Secondary structure is formed mainly as a result of hydrogen bonding between the carboxyl group of one amino acid and the amino group of another amino acid, forming alpha helices and beta-pleated sheets. There are other types of folds, but they aren't that common.
"Different amino-acid sequences have different propensities for forming α-helical structure. Methionine, alanine, leucine, glutamate, and lysine uncharged ("MALEK" in the amino-acid 1-letter codes) all have especially high helix-forming propensities, whereas proline and glycine have poor helix-forming propensities. Proline either breaks or kinks a helix, both because it cannot donate an amide hydrogen bond (having no amide hydrogen), and also because its sidechain interferes sterically with the backbone of the preceding turn – inside a helix, this forces a bend of about 30° in the helix's axis. However, proline is often seen as the first residue of a helix, it is presumed due to its structural rigidity. At the other extreme, glycine also tends to disrupt helices because its high conformational flexibility makes it entropically expensive to adopt the relatively constrained α-helical structure."

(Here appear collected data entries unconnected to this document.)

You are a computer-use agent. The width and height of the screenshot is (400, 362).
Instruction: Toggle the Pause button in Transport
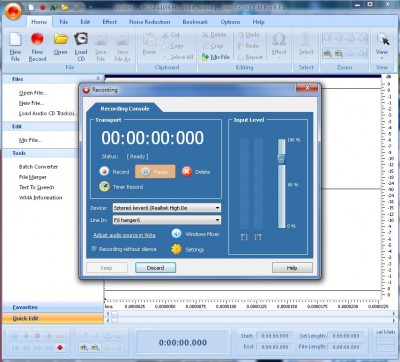(155, 172)
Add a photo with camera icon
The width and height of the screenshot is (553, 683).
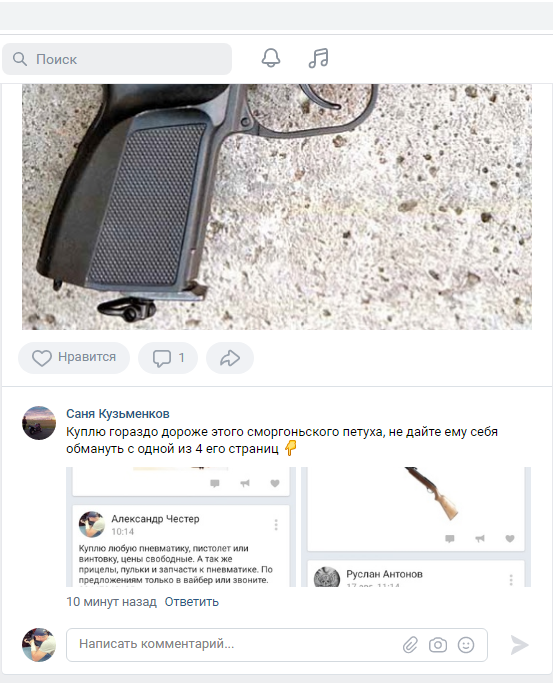[438, 645]
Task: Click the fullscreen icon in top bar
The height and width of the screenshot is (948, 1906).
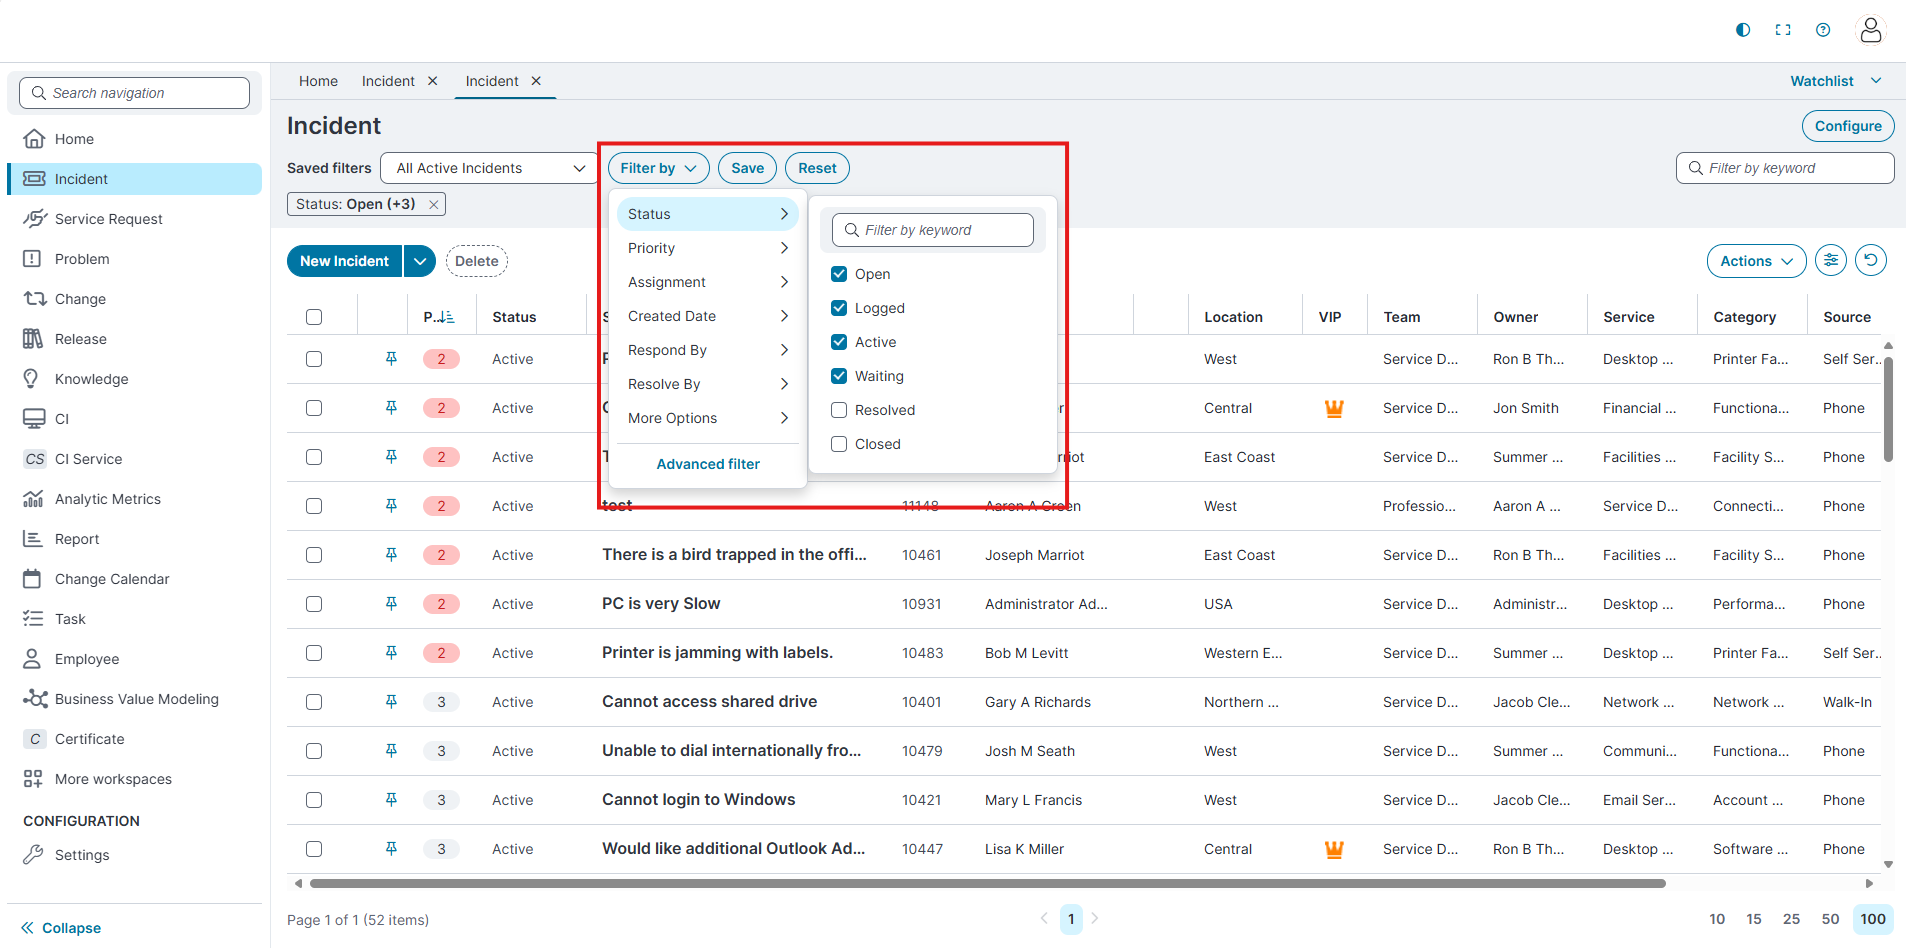Action: (x=1783, y=30)
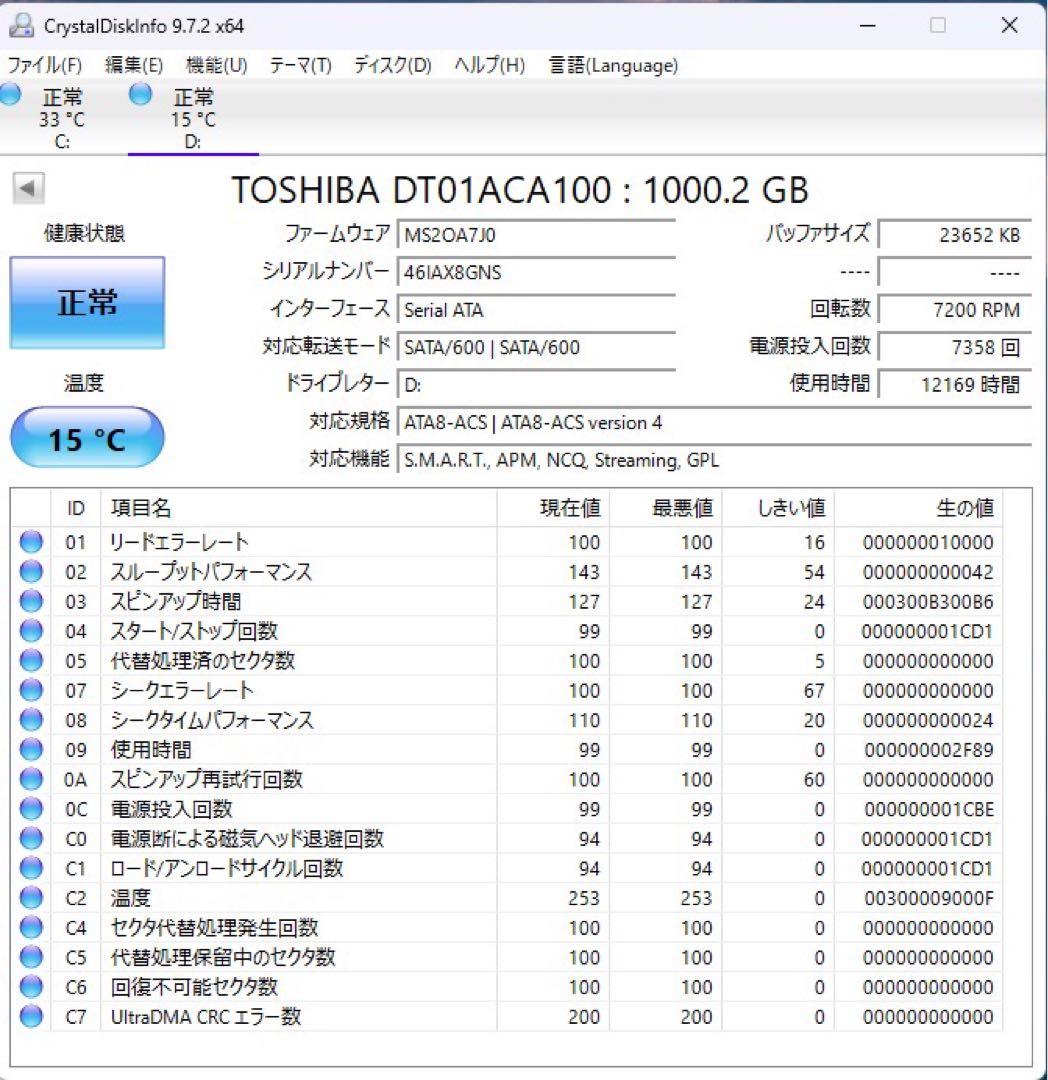Open the 言語(Language) menu

pyautogui.click(x=612, y=65)

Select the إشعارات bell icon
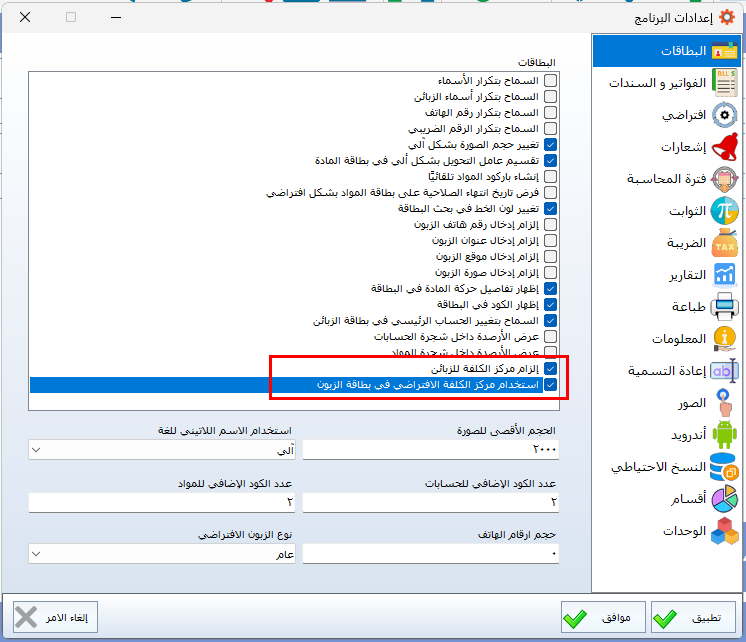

According to wikipedia, the propensity for alpha helices to form is dependent on the sequence of amino acids, as some have more free energy on their residues than others (less free energy = higher likelihood to form an alpha helix). I assume this is similar in regard to beta-pleated sheets, but you can look that up yourself if you are interested :)
In general, secondary structure is dependent on primary structure because some sequences and individual amino acids have a higher propensity to form alpha helices and beta-pleated sheets, which can be measured by the amount of free energy available on the residues of those specific amino acids.